Stored data entries
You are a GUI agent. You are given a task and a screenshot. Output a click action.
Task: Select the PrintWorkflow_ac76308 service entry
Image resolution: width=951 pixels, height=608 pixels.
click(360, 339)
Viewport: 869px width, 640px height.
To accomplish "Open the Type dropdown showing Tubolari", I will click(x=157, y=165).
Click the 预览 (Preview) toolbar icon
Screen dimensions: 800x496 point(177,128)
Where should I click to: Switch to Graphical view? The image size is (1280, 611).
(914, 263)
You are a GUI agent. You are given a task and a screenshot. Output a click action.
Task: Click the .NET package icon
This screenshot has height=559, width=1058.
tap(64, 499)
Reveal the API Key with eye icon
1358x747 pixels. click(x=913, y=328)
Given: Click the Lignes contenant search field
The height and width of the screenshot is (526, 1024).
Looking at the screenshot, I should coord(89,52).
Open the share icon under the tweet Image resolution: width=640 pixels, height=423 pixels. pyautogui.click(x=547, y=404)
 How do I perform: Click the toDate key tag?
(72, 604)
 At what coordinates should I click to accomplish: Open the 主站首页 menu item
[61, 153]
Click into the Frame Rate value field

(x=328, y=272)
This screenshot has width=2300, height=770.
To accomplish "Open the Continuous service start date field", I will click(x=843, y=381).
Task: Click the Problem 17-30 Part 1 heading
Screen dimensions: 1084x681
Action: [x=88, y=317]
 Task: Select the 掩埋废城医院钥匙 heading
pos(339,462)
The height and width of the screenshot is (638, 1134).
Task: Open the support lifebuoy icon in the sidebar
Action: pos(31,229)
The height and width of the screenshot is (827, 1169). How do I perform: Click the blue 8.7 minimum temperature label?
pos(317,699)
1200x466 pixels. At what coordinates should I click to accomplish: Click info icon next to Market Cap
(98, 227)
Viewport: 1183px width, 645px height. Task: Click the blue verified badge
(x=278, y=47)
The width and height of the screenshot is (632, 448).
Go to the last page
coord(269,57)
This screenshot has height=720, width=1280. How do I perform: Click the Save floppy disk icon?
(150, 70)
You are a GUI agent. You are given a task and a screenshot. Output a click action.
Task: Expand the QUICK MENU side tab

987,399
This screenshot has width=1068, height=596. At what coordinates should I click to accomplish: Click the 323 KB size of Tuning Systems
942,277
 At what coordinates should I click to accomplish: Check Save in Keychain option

§ **EXERCISE**: Give all the records above again, wording unchanged.

§ **ANSWER BOX**:
You are a GUI agent. You are given a task and a screenshot. Output a click action.
Task: Select the PrintWorkflow_ac76308 service entry
Image resolution: width=951 pixels, height=608 pixels.
click(360, 339)
Viewport: 869px width, 640px height.
To accomplish "Open the Type dropdown showing Tubolari", I will click(x=157, y=165).
Click the 预览 (Preview) toolbar icon
Screen dimensions: 800x496 point(177,128)
Where should I click to: Switch to Graphical view? The image size is (1280, 611).
(914, 263)
You are a GUI agent. You are given a task and a screenshot. Output a click action.
Task: Click the .NET package icon
This screenshot has height=559, width=1058.
tap(64, 499)
Reveal the API Key with eye icon
1358x747 pixels. click(x=913, y=328)
Given: Click the Lignes contenant search field
The height and width of the screenshot is (526, 1024).
Looking at the screenshot, I should coord(89,52).
Open the share icon under the tweet Image resolution: width=640 pixels, height=423 pixels. pyautogui.click(x=547, y=404)
 How do I perform: Click the toDate key tag?
(72, 604)
 At what coordinates should I click to accomplish: Open the 主站首页 menu item
[61, 153]
Click into the Frame Rate value field

(x=328, y=272)
This screenshot has width=2300, height=770.
To accomplish "Open the Continuous service start date field", I will click(x=843, y=381).
Task: Click the Problem 17-30 Part 1 heading
Screen dimensions: 1084x681
Action: [x=88, y=317]
 Task: Select the 掩埋废城医院钥匙 heading
pos(339,462)
The height and width of the screenshot is (638, 1134).
Task: Open the support lifebuoy icon in the sidebar
Action: pos(31,229)
The height and width of the screenshot is (827, 1169). How do I perform: Click the blue 8.7 minimum temperature label?
pos(317,699)
1200x466 pixels. At what coordinates should I click to accomplish: Click info icon next to Market Cap
(98, 227)
Viewport: 1183px width, 645px height. Task: Click the blue verified badge
(x=278, y=47)
The width and height of the screenshot is (632, 448).
Go to the last page
coord(269,57)
This screenshot has height=720, width=1280. How do I perform: Click the Save floppy disk icon?
(150, 70)
You are a GUI agent. You are given a task and a screenshot. Output a click action.
Task: Expand the QUICK MENU side tab

987,399
This screenshot has width=1068, height=596. At what coordinates should I click to accomplish: Click the 323 KB size of Tuning Systems
942,277
 At what coordinates should I click to accomplish: Check Save in Keychain option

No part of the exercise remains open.